> GIVEN TEXT
** begin **

Diamond Anvil Cell Brillouin Spectroscopy

A quick test was performed utilizing water in a diamond anvil cell (DAC) set to approximately 1 GPa. The Brillouin spectrum is shown in Figure 1. In accordance with Li et al1, the measured frequency shift of this kind of pressurized water is 15.91 ± 0.02 GHz. This shift is substantially different from water at atmospheric pressure (7.48 ± 0.01 GHz), as seen in the inset of Figure 1.

a) Brillouin frequency spectrum of water in a DAC at approximately 1 GPa. The inset shows the Brillouin spectrum of water at atmospheric pressure. b) Raw sensor image corresponding to the main figure. The exposure time was set to 5 seconds and the number of averages to 5.

Figure 1. a) Brillouin frequency spectrum of water in a DAC at approximately 1 GPa. The inset shows the Brillouin spectrum of water at atmospheric pressure. b) Raw sensor image corresponding to the main figure. The exposure time was set to 5 seconds and the number of averages to 5. Image Credit: LightMachinery  

A long working distance 20X objective was utilized to gather the Brillouin spectrum in a backscattering geometry. The sample was roughly normal to the objective’s optical axis (limited tilt angle). Therefore, the objective was gathering a proportion of the pump reflection from a variety of surfaces. Yet, the pump suppression and high contrast of the HF-8999-532 spectrometer allowed clear-cut observation of the Brillouin signal. The pump signal may be decreased by several degrees with one of the following approaches: a) utilizing an extra Pump Killer system (HF-10237-532-AUTO), b) heightening the tilt angle of the backscattering geometry, or c) gathering the Brillouin signal in a platelet geometry (transmission geometry utilizing a second objective).

** end **

> DATA SEGMENT

** begin **

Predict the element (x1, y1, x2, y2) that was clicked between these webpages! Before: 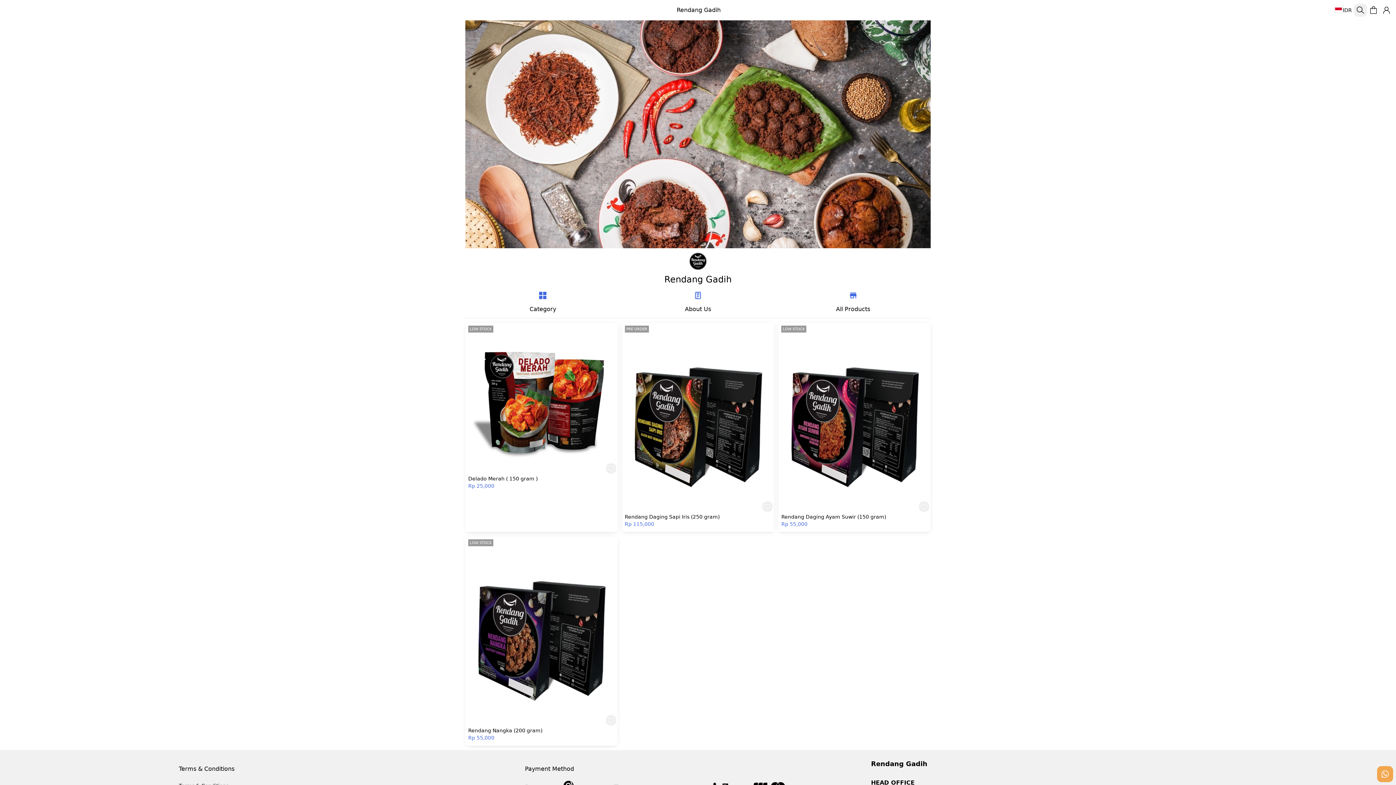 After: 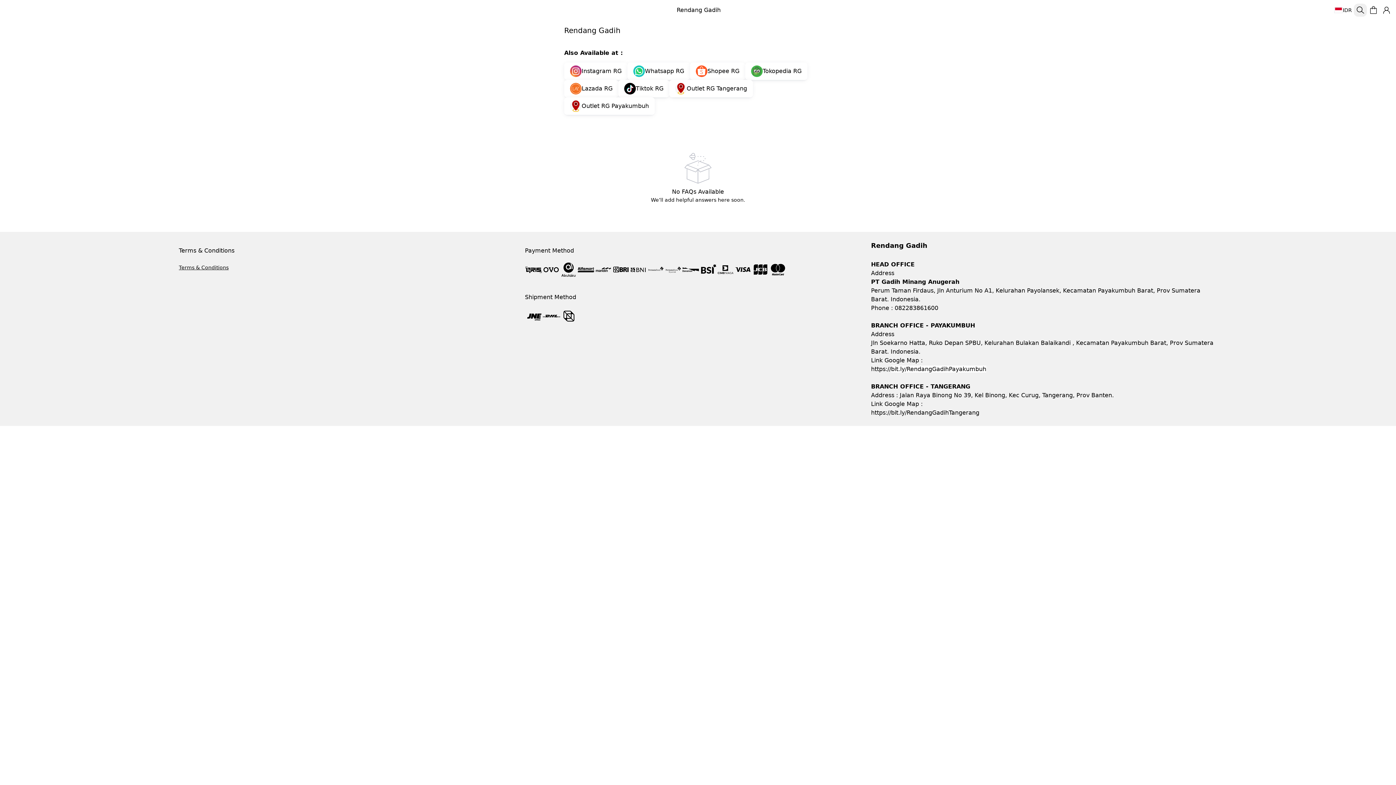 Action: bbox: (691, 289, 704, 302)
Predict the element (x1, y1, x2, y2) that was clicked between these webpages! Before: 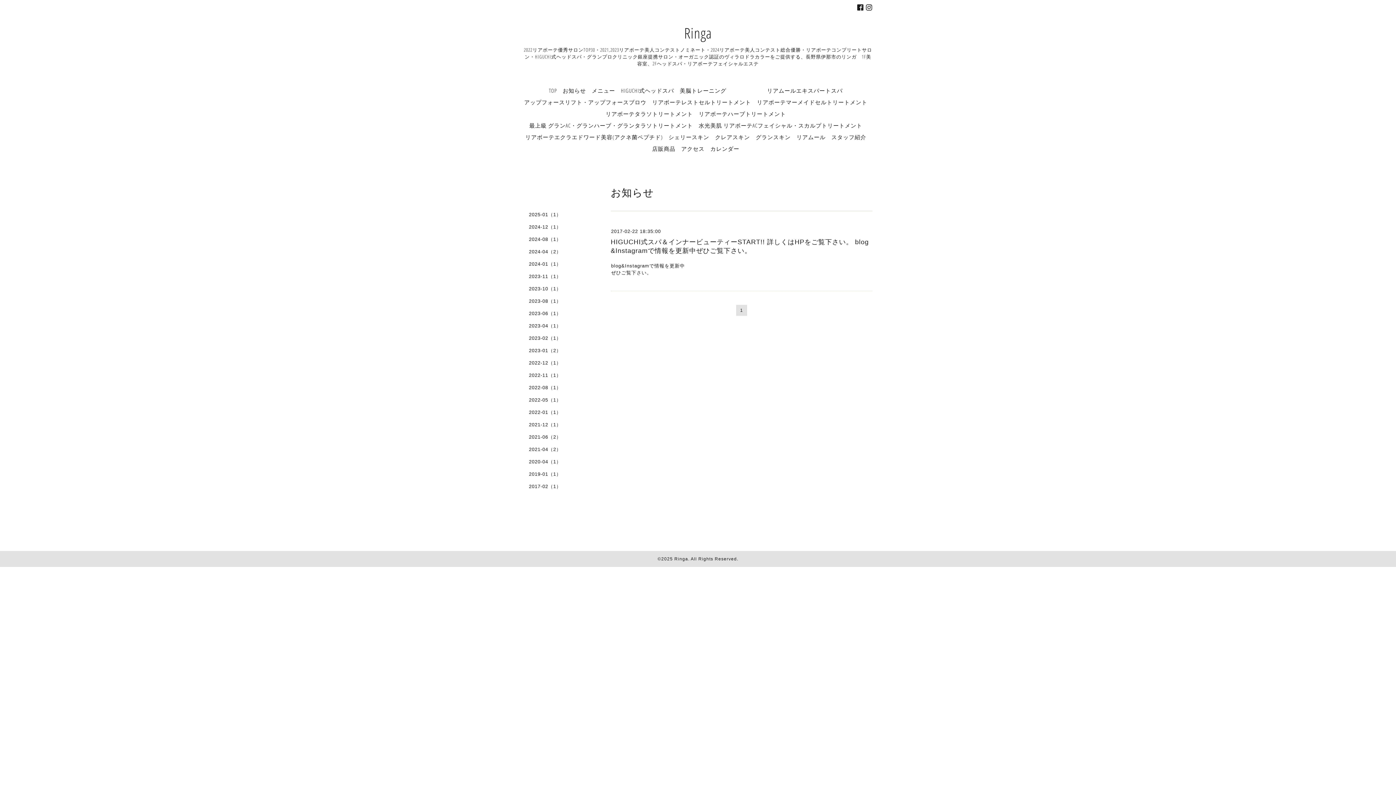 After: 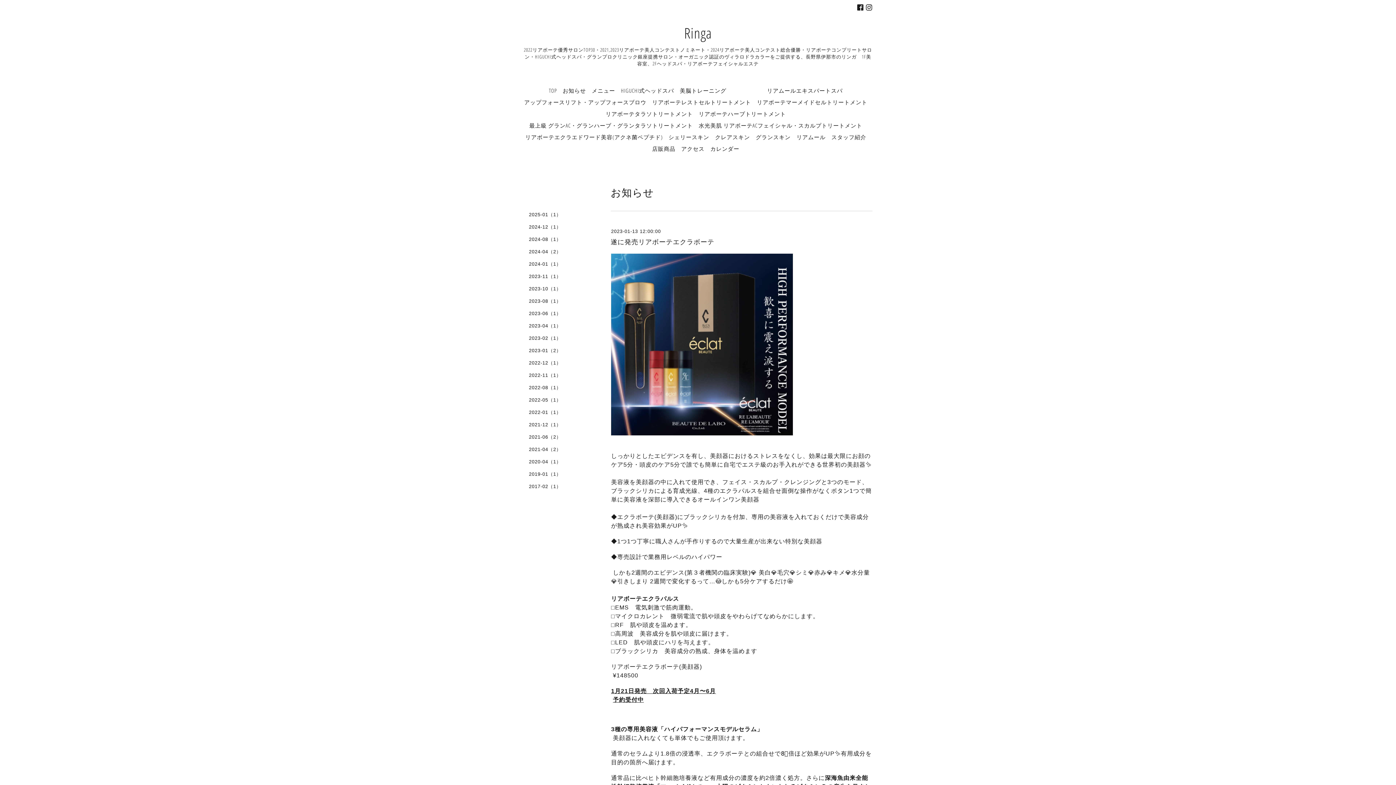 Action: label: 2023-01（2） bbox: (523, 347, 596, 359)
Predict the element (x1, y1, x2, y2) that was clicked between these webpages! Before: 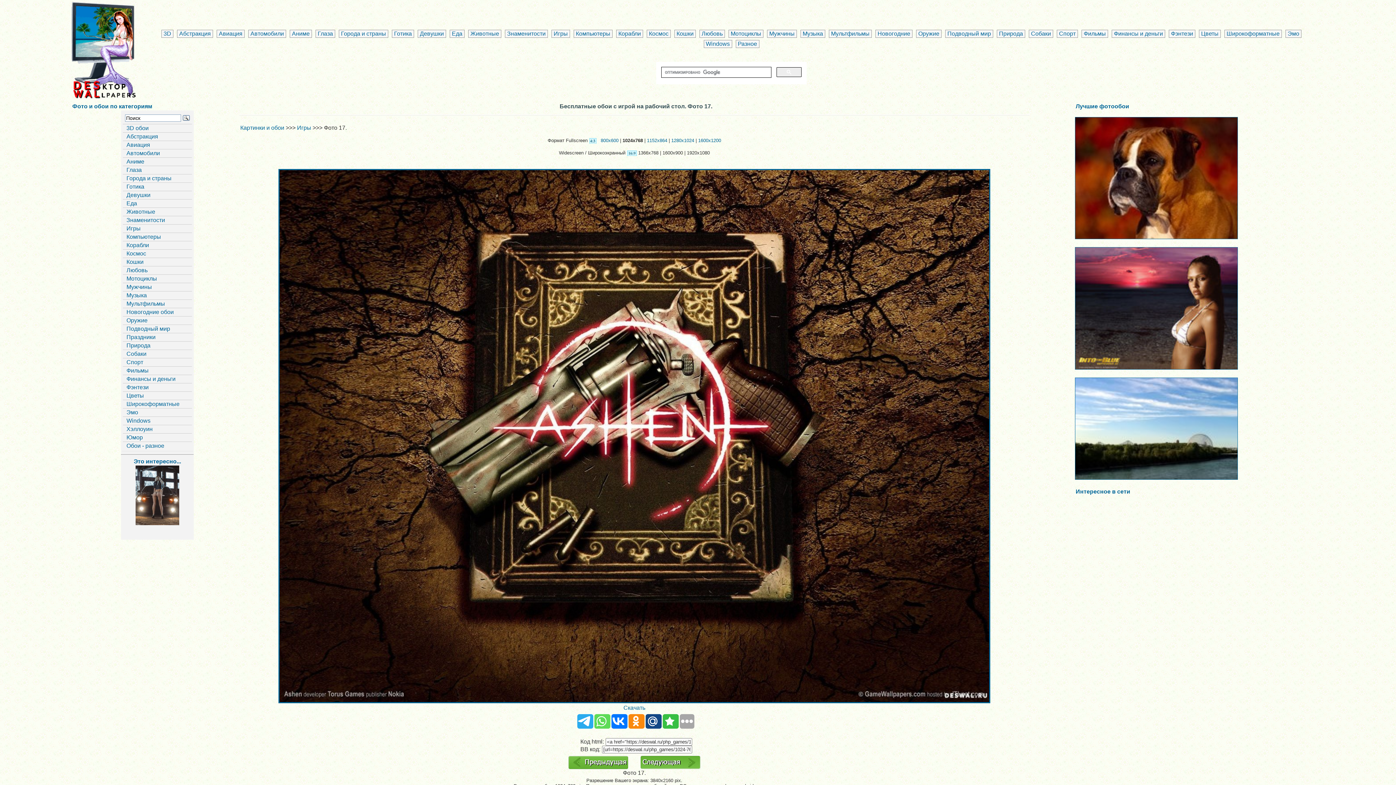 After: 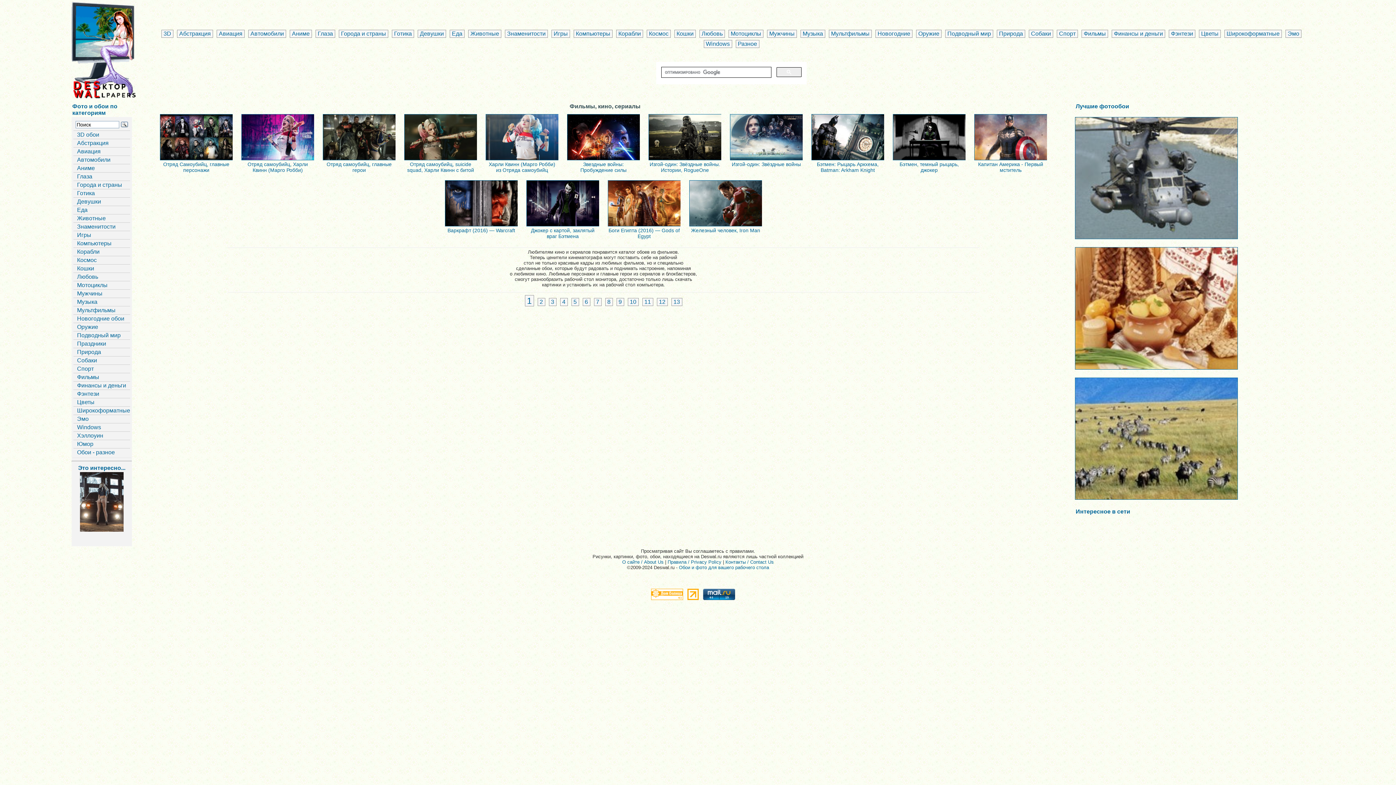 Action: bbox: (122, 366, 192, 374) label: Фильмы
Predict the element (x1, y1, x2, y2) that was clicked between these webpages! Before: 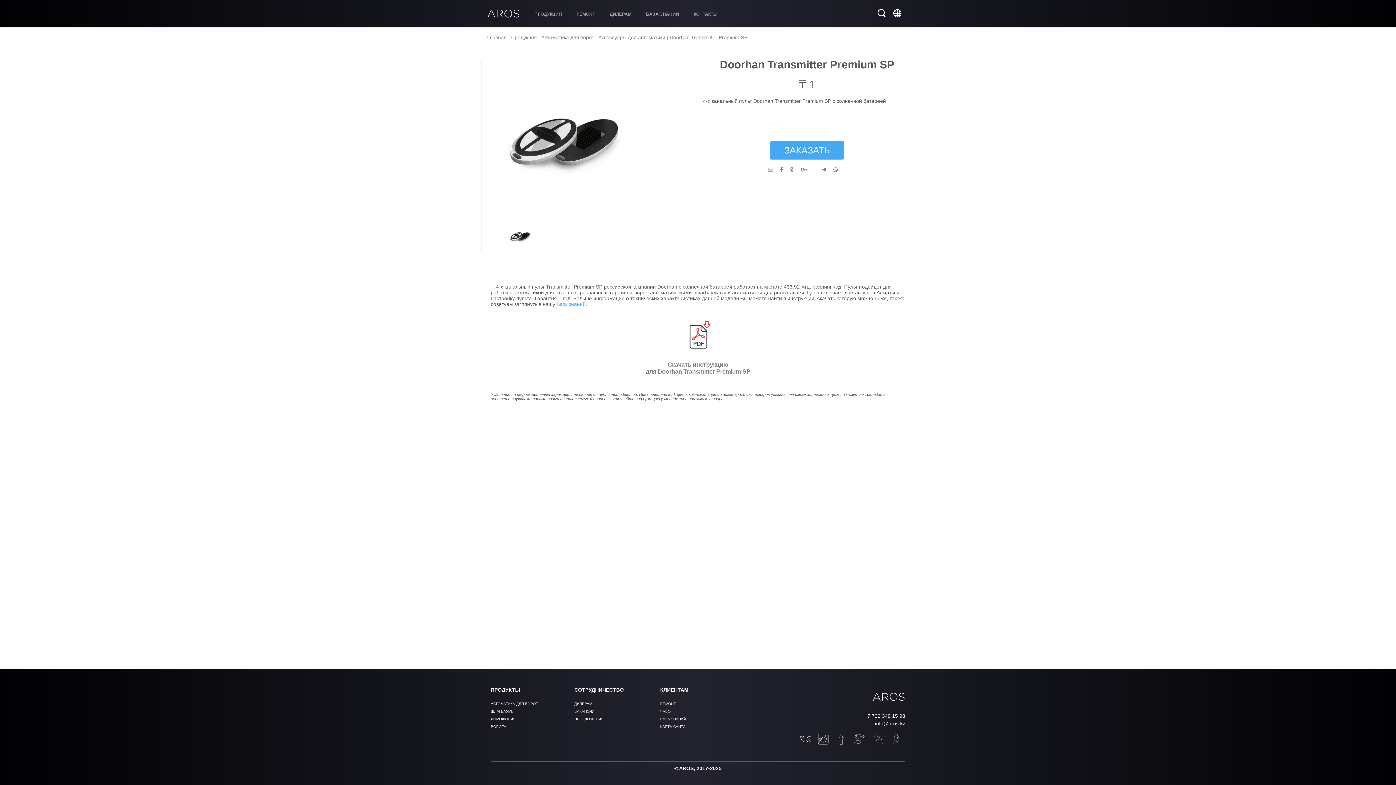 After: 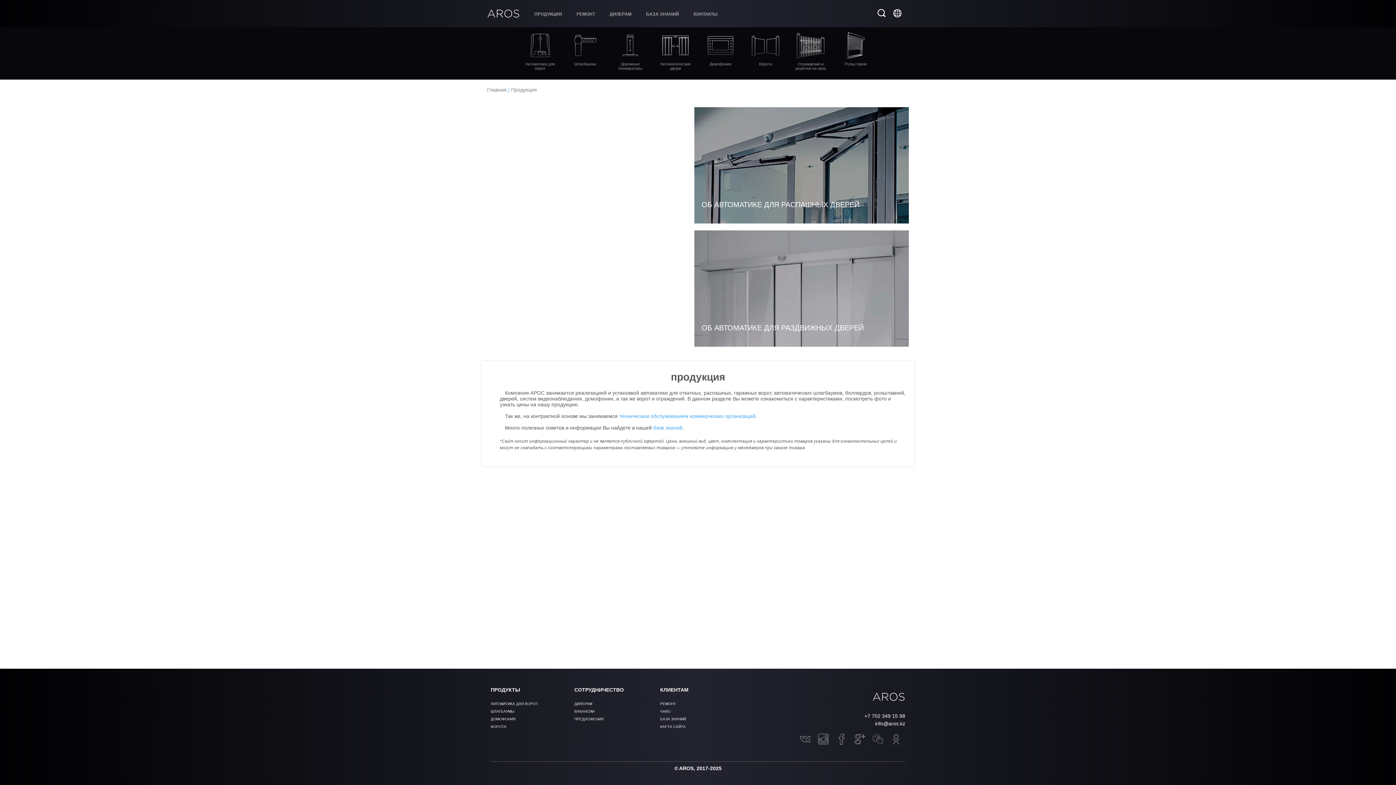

** end **

> WORK TO BE COMPLETED
Copy out the whole Brillouin spectroscopy text from above, word for word, leaving nothing out.

> EXERCISE ANSWER
Diamond Anvil Cell Brillouin Spectroscopy

A quick test was performed utilizing water in a diamond anvil cell (DAC) set to approximately 1 GPa. The Brillouin spectrum is shown in Figure 1. In accordance with Li et al1, the measured frequency shift of this kind of pressurized water is 15.91 ± 0.02 GHz. This shift is substantially different from water at atmospheric pressure (7.48 ± 0.01 GHz), as seen in the inset of Figure 1.

a) Brillouin frequency spectrum of water in a DAC at approximately 1 GPa. The inset shows the Brillouin spectrum of water at atmospheric pressure. b) Raw sensor image corresponding to the main figure. The exposure time was set to 5 seconds and the number of averages to 5.

Figure 1. a) Brillouin frequency spectrum of water in a DAC at approximately 1 GPa. The inset shows the Brillouin spectrum of water at atmospheric pressure. b) Raw sensor image corresponding to the main figure. The exposure time was set to 5 seconds and the number of averages to 5. Image Credit: LightMachinery  

A long working distance 20X objective was utilized to gather the Brillouin spectrum in a backscattering geometry. The sample was roughly normal to the objective’s optical axis (limited tilt angle). Therefore, the objective was gathering a proportion of the pump reflection from a variety of surfaces. Yet, the pump suppression and high contrast of the HF-8999-532 spectrometer allowed clear-cut observation of the Brillouin signal. The pump signal may be decreased by several degrees with one of the following approaches: a) utilizing an extra Pump Killer system (HF-10237-532-AUTO), b) heightening the tilt angle of the backscattering geometry, or c) gathering the Brillouin signal in a platelet geometry (transmission geometry utilizing a second objective).